What legislations regulate registration and enforcement of foreign judgments in Nigeria?
The Reciprocal Enforcement of |Judgments Ordinance, CAP 175, Laws of the Federation, 1958, Part 2 of the Foreign Judgment (Reciprocal Enforcement) Act, CAP, 152, Laws of the Federation of Nigeria, 1990 and the Reciprocal Enforcement of Judgment Rules, 1922 regulate the registration of foreign judgments in Nigeria.
Once a foreign judgment is registered by a Nigerian court, it effectively becomes a judgment of that court and may be enforced by the procedures for enforcing judgments as provided in the Sheriffs and Civil Processes Act, CAP 407, Laws of the Federation of Nigeria, 1990.
Who can a foreign judgment be registered and enforced against in Nigeria?
A foreign judgment may be registered and enforced against a person who;
submitted to the jurisdiction of the foreign court; or
counterclaimed at the foreign court; or
had before the commencement of the proceedings at the foreign court agreed, to submit to the jurisdiction of that court; or
was at the time when the proceedings were instituted resident in, or being a body corporate who had its principal place of business, in the country of the foreign court; or
had an office or place of business in the country of the foreign court.
What is the procedure for registration of foreign judgment in Nigeria?
The registration process is commenced by filing a motion ex parte under the relevant rules alongside an affidavit and a written address.
The registering court may direct that the judgment debtor be put on notice of the registration proceedings.
What is the period within which to register a foreign judgment in Nigeria?
A foreign judgment creditor must register the judgment in Nigeria within 12 months from the date the foreign court delivered its judgment.
Nevertheless, if for any reason the judgment creditor is not able to register the foreign judgment within the 12 months period, it may bring an application for extension of time to register the judgment before the expiration of the 12 months period.
What is the life span of a foreign judgment registered in Nigeria?
Upon registration of a foreign judgment, the judgment creditor must enforce the judgment within 6 years from the date of registration of the judgment. Once the judgment creditor commences the enforcement process within the 6 years period, he would not be deemed to be statute barred even though he does not complete the enforcement process within the 6 years period.
In any case, if for any reason the judgment creditor could not enforce the foreign judgment within the 6 months period; it may bring an application for extension of time to enforce the judgment before the expiration of the 6 years period.

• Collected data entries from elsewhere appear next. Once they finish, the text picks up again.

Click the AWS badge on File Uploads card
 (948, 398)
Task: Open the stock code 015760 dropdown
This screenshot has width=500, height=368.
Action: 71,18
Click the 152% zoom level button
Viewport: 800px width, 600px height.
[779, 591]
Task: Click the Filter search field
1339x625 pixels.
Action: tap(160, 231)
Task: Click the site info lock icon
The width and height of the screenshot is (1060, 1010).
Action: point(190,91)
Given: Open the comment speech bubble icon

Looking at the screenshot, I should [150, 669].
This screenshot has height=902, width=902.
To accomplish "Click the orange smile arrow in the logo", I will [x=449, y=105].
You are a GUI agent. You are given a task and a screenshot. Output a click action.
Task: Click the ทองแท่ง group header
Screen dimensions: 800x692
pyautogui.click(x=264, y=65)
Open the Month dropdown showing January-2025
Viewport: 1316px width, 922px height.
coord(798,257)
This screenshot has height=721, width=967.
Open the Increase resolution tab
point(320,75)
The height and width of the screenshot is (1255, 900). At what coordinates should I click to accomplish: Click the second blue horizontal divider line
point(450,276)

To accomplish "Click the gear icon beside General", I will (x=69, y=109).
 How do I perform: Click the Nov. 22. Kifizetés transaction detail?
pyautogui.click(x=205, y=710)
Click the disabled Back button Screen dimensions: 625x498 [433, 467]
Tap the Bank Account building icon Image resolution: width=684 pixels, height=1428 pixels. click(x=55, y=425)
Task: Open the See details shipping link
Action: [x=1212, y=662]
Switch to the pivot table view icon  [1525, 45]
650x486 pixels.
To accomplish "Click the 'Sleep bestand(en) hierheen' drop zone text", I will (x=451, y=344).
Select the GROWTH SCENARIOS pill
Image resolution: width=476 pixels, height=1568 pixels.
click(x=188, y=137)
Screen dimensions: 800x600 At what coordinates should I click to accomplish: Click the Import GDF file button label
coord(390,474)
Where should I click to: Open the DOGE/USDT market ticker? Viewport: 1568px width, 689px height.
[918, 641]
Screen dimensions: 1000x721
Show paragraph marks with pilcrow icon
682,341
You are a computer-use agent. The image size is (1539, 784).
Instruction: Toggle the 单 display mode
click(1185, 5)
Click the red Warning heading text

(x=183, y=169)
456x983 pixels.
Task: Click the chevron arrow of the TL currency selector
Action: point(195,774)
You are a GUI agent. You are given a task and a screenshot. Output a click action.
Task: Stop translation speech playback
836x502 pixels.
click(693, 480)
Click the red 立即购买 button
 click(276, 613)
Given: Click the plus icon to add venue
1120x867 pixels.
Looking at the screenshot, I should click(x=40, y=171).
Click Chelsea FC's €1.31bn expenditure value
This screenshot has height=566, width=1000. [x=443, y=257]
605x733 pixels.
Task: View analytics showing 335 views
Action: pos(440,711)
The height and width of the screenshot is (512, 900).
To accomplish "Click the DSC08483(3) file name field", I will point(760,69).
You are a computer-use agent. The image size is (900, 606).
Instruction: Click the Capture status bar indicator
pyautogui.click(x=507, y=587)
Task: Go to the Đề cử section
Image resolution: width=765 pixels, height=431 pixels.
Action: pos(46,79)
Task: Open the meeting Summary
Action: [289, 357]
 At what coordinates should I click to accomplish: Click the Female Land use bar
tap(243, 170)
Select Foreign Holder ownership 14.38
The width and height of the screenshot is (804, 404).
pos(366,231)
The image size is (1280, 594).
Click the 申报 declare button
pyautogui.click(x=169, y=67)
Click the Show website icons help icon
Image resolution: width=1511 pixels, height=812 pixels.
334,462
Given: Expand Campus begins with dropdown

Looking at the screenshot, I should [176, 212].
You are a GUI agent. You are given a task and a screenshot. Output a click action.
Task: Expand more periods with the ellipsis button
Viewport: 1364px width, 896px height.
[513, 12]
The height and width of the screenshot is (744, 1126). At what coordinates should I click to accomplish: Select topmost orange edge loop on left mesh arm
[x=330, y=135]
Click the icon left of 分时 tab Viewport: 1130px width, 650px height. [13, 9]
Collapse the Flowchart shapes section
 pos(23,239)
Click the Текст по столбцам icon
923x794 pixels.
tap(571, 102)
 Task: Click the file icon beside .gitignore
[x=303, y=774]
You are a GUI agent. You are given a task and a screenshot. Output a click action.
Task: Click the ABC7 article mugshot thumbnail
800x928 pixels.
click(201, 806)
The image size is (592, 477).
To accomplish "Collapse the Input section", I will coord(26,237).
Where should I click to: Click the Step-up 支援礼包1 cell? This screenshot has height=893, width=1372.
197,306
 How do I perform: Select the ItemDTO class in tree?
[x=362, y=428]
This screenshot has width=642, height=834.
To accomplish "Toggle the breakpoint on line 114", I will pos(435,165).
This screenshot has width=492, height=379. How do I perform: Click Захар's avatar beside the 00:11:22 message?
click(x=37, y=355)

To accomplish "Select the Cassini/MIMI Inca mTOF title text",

How is a registered judgment enforced in Nigeria?
A registered judgment may be enforced by attaching the moveable property of the judgment debtor (writ of fifa), attaching the immovable property of the judgment debtor, attaching sums belonging to the judgment debtor in the possession of third parties (garnishee) or by judgement summons.
Can a registered judgment be enforced in any other jurisdiction in Nigeria other than the jurisdiction of the registering court?
If the judgment creditor finds that the judgment debtor has assets in other jurisdiction in Nigeria other than the registering court, it may file a motion exparte accompanied by an affidavit and written address for the judgment to be registered at the court within the jurisdiction which the judgment debtor has assets.
Does the expiration of the registration and enforcement period in one jurisdiction affects enforcement in other jurisdictions in Nigeria?
Notwithstanding the different jurisdictions of courts in Nigeria, expiration of the time within which to register and enforcement a foreign judgment in one jurisdiction affects its registration and enforcement in other jurisdictions. This is because the processes are regulated by similar legislations.
How can a clerical error in in a Ruling on registration of a foreign judgment corrected?
The Rules of all the courts in Nigeria makes provision for correction of typographical errors on Rulings and Judgments.